En France, la victoire de Sarkozy a été immédiatement suivie d’une explosion de grèves chez toute une série de catégories de travailleurs. Le taux de chômage avoisine les 10%, mais chez les jeunes de moins de 25 ans, il s’élève à près de 20% – et à 40-50% chez les jeunes originaires d’Afrique du Nord. Telle était la raison fondamentale des émeutes de novembre 2005. Depuis, de nouveaux signes d’effervescence se sont manifestés chez les jeunes chômeurs d’origine maghrébine.

Les étudiants se sont fortement mobilisés contre la « réforme » de l’enseignement supérieur. Ces mobilisations attestent du mécontentement qui s’est accumulé depuis plusieurs décennies. C’est précisément ce qui a mené à Mai 68 – et le même scénario pourrait bien se reproduire. L’Allemagne, qui a longtemps été la locomotive économique de l’Europe, a affiché un taux de chômage élevé tout au long de la dernière période. D’importantes grèves de cheminots et d’autres catégories de salariés ont eu lieu. De plus, selon les sondages d’opinion, 20% des électeurs se rangeraient derrière le parti « la Gauche » (Linke), ce qui exprime une fermentation politique.

En Italie, 500 000 personnes ont manifesté à Rome contre la contre-réforme des retraites. Au Danemark, pas moins de 100 000 personnes se sont mobilisées contre – là aussi – une remise en cause des retraites. Proportionnellement à la population, la manifestation danoise a rassemblé davantage de monde que celle de Rome. Cela montre bien que les travailleurs ne sont pas prêts à accepter le démantèlement des acquis sociaux. L’Italie est aujourd’hui « l’homme malade » de l’Europe. Par le passé, les capitalistes italiens cherchaient à sortir d’une crise économique en dévaluant la lire et en augmentant le déficit budgétaire.

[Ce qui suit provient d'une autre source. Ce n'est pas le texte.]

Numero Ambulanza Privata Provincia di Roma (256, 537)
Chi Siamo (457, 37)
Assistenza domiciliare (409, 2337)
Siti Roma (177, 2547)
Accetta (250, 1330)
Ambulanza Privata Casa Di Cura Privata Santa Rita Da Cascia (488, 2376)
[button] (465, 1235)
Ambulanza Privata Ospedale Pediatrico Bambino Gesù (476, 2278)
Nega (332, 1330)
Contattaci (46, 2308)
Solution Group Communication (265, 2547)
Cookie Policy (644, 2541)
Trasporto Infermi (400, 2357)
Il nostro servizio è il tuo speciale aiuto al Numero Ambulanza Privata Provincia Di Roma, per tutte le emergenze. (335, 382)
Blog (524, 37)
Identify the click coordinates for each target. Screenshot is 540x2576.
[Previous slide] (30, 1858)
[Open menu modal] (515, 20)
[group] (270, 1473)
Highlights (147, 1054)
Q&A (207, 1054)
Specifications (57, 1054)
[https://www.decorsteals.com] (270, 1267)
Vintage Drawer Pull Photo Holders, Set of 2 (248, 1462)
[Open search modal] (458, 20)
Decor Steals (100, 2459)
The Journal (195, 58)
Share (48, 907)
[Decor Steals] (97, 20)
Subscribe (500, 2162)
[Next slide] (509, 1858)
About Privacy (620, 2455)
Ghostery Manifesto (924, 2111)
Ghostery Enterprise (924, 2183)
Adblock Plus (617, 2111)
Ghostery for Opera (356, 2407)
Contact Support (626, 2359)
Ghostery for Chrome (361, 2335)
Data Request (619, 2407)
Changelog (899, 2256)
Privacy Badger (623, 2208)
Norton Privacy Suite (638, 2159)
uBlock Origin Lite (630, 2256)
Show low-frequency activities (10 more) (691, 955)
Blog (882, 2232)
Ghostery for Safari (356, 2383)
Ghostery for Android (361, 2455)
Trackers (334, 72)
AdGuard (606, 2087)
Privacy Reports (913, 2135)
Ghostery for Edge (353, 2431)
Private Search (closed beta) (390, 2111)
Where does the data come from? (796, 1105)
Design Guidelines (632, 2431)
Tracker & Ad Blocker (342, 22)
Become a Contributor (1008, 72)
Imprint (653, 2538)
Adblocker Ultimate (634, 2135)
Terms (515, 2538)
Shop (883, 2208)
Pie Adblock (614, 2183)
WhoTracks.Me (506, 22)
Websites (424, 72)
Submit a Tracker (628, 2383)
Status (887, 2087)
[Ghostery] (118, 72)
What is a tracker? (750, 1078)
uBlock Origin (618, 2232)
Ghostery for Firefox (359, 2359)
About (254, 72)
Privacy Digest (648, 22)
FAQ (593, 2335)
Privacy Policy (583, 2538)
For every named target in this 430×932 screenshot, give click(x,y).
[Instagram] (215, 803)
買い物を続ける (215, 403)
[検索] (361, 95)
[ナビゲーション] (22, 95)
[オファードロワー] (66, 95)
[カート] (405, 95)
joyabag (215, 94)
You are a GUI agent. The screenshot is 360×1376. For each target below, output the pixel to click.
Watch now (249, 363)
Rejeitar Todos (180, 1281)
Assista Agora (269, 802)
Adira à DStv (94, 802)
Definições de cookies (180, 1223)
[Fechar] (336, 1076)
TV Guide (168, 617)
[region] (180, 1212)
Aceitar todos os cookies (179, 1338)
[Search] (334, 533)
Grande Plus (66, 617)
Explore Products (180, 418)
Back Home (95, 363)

Mais ce n’est plus possible. La monnaie unique impose de contenir les déficits budgétaires et exclut toute dévaluation. Pour les capitalistes italiens, la seule issue possible est une confrontation directe avec les travailleurs. Ils vont chercher à reprendre tout ce qu’ils ont concédé au cours des cinquante dernières années. En conséquence, toutes les conditions d’une explosion de la lutte des classes sont réunies.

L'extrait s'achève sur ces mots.